* _Record excerpts_
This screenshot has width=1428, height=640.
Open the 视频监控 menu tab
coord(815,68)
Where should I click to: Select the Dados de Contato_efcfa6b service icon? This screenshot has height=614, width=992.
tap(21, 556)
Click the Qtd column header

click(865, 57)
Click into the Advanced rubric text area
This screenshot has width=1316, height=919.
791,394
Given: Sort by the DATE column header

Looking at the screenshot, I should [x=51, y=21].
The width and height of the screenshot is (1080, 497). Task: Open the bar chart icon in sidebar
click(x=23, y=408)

* _Task statement_
Give the listing again. Leave every word as it stands.

* _Your solution_
This screenshot has width=1428, height=640.
Open the 视频监控 menu tab
coord(815,68)
Where should I click to: Select the Dados de Contato_efcfa6b service icon? This screenshot has height=614, width=992.
tap(21, 556)
Click the Qtd column header

click(865, 57)
Click into the Advanced rubric text area
This screenshot has width=1316, height=919.
791,394
Given: Sort by the DATE column header

Looking at the screenshot, I should [x=51, y=21].
The width and height of the screenshot is (1080, 497). Task: Open the bar chart icon in sidebar
click(x=23, y=408)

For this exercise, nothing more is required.